Адские муки в желудке погнали Гийома к холодильнику, и он приготовил себе омлет, в который добавил горстку lardons. Но соленый бекон тут же напомнил о бурной ночи, и, вновь впав в отчаяние, сваха не смог найти в себе силы подняться из-за стола. Когда в следующий раз он взглянул на часы на кухонной плите, было уже почти время обеда. Убедив себя, что открывать «Грезы сердца» на столь короткий период бессмысленно, он остался там, где сидел, наедине со своими мыслями, что забрасывали его образами, видеть которые ему совершенно не хотелось.

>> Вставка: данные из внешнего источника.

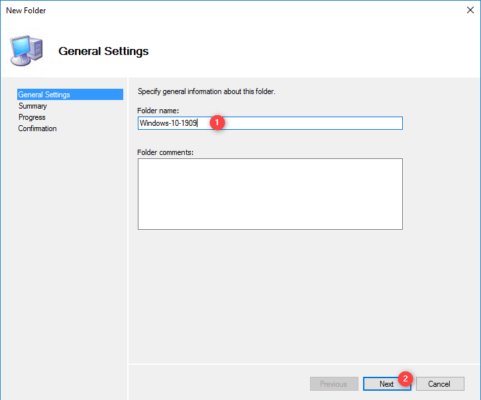Focus the Folder name input field
481x400 pixels.
[x=270, y=123]
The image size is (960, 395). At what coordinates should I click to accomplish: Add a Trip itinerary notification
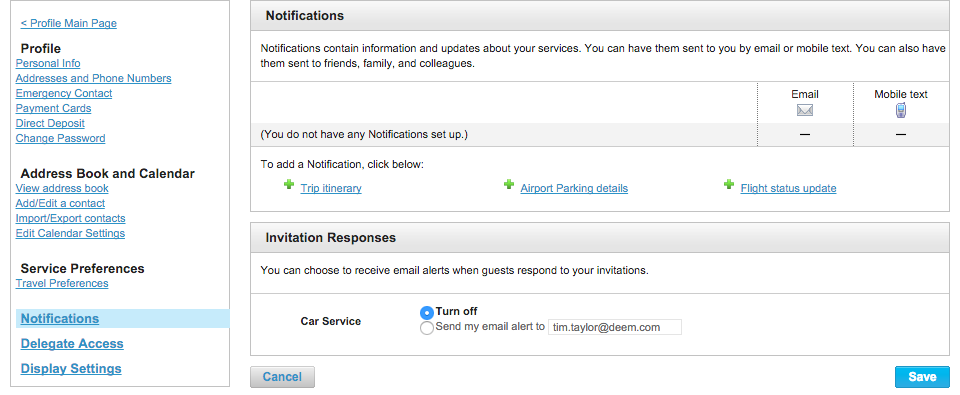(331, 189)
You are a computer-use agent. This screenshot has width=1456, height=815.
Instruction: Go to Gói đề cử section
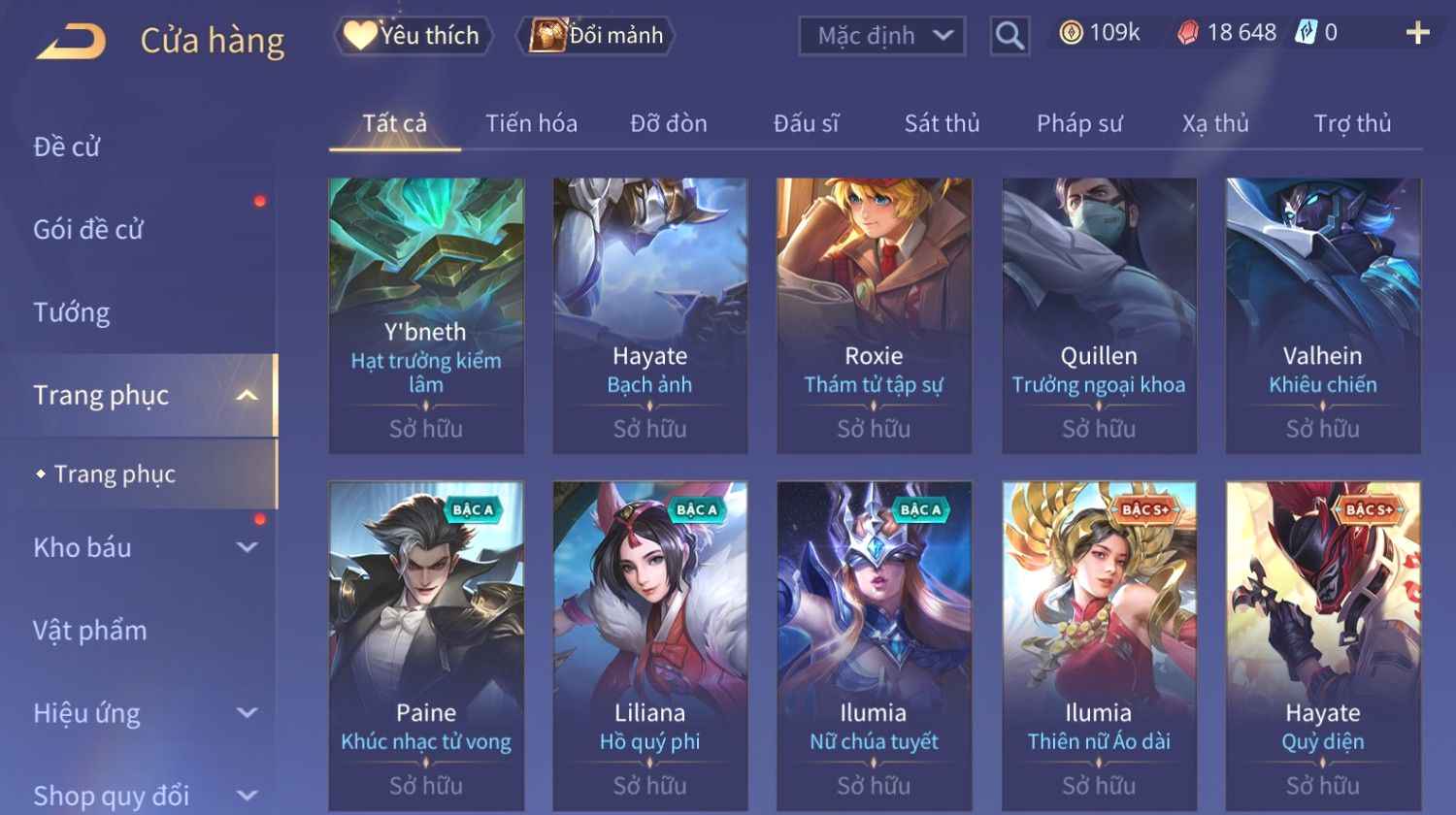[88, 229]
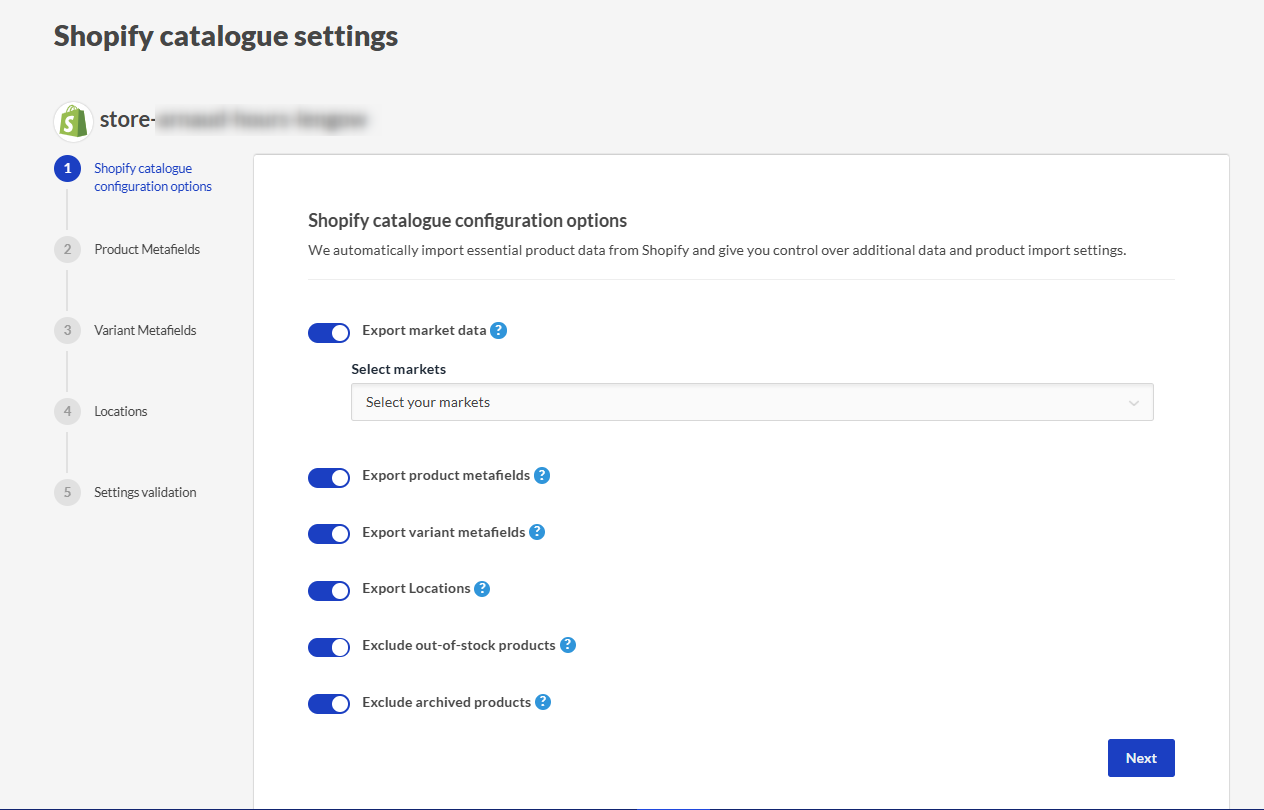Toggle the Exclude archived products switch

[x=329, y=704]
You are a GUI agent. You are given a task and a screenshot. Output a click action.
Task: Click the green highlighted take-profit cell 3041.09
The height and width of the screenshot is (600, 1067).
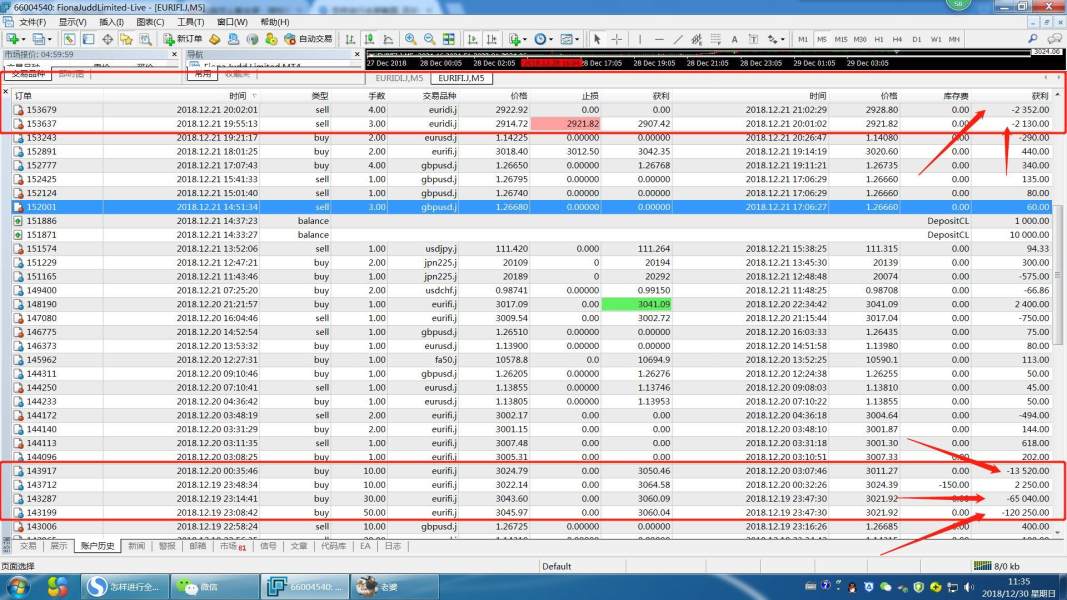636,304
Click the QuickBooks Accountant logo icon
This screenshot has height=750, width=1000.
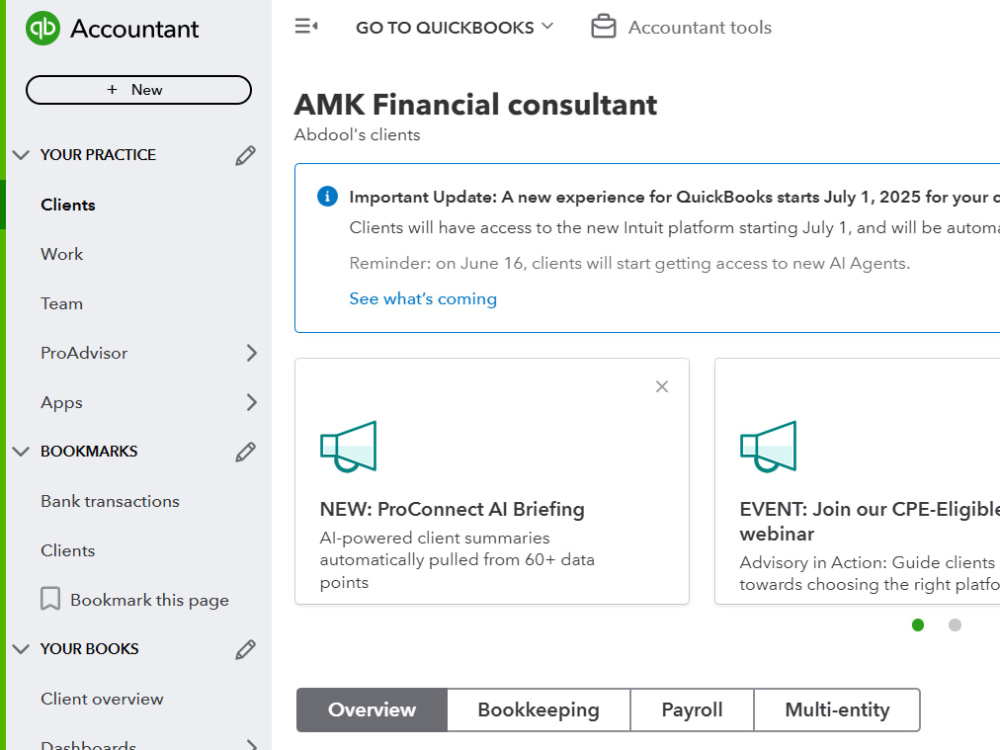pos(43,28)

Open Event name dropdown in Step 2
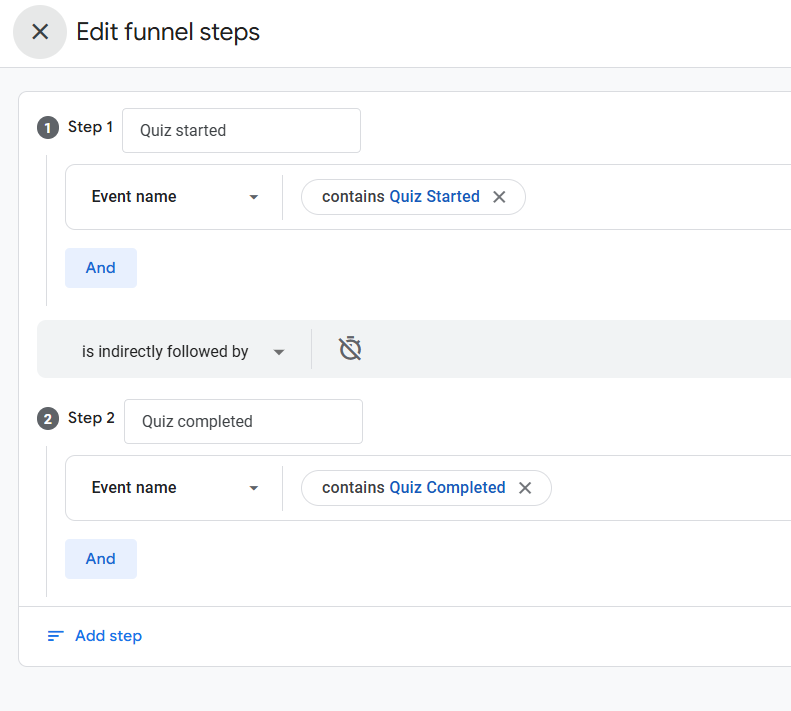pyautogui.click(x=175, y=488)
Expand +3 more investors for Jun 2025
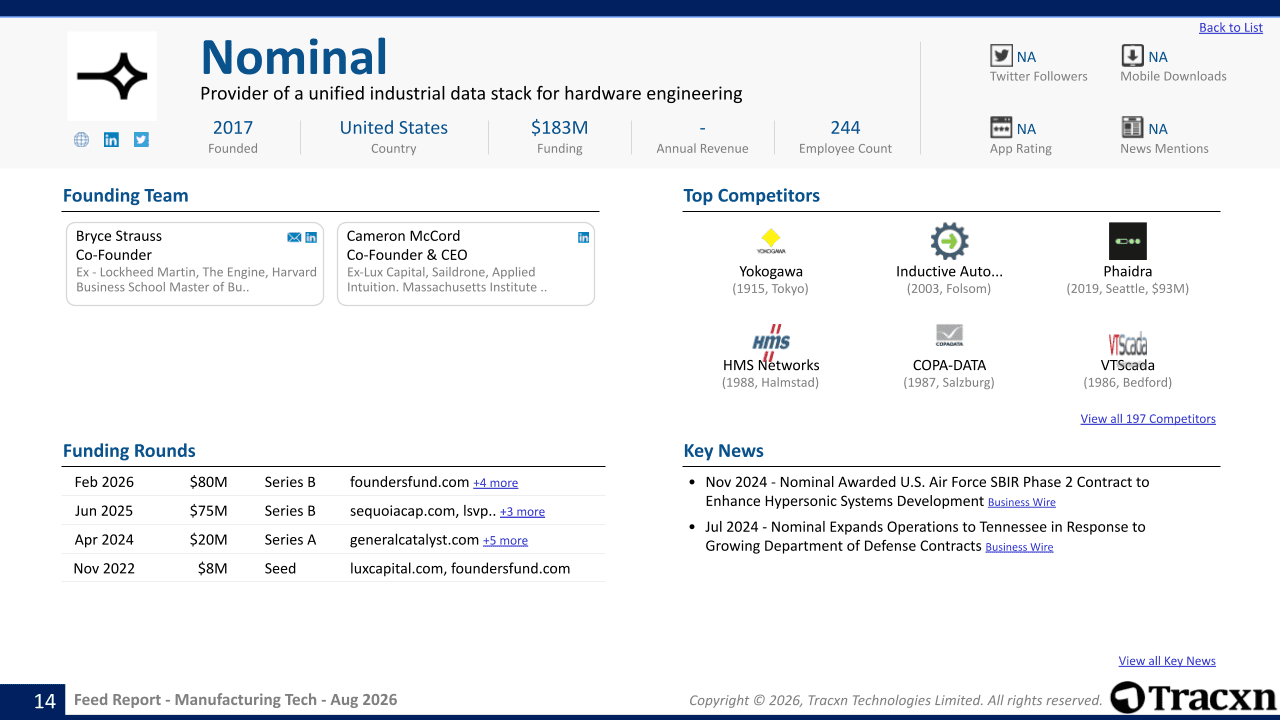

Через несколько часов Гийом Ладусет все же встряхнулся, и ему стало стыдно за свое поведение: негоже взрослому человеку сидеть в халате — каким бы элегантным тот ни был, — пока весь остальной мир трудится в поте лица. Отпирая дверь брачной конторы, Гийом был уже в свежей одежде, а усы — пусть и без следа былой славы — бодро топорщились. Он перевернул табличку на внутренней стороне двери, сварил себе кофе и, прихлебывая из чашечки и раскачиваясь на вращающемся стуле, сказал себе, что главное — пусть Эмилия Фрэсс будет счастлива. Но сам же себя не услышал.
Он только-только достал папку — довольно тонкую — со своей клиентурой, как входная дверь приоткрылась и показалась голова. Это была голова Стефана Жолли, который хотел узнать, все ли в порядке, ибо кое-кто из его покупателей обратил внимание, что «Грезы сердца» закрыты все утро. Гийом ответил, что неважно себя чувствовал, и булочник вошел, еще раз вдавил давешнюю крошку пирога в пол и опустился на подушку с вышитым вручную редисом.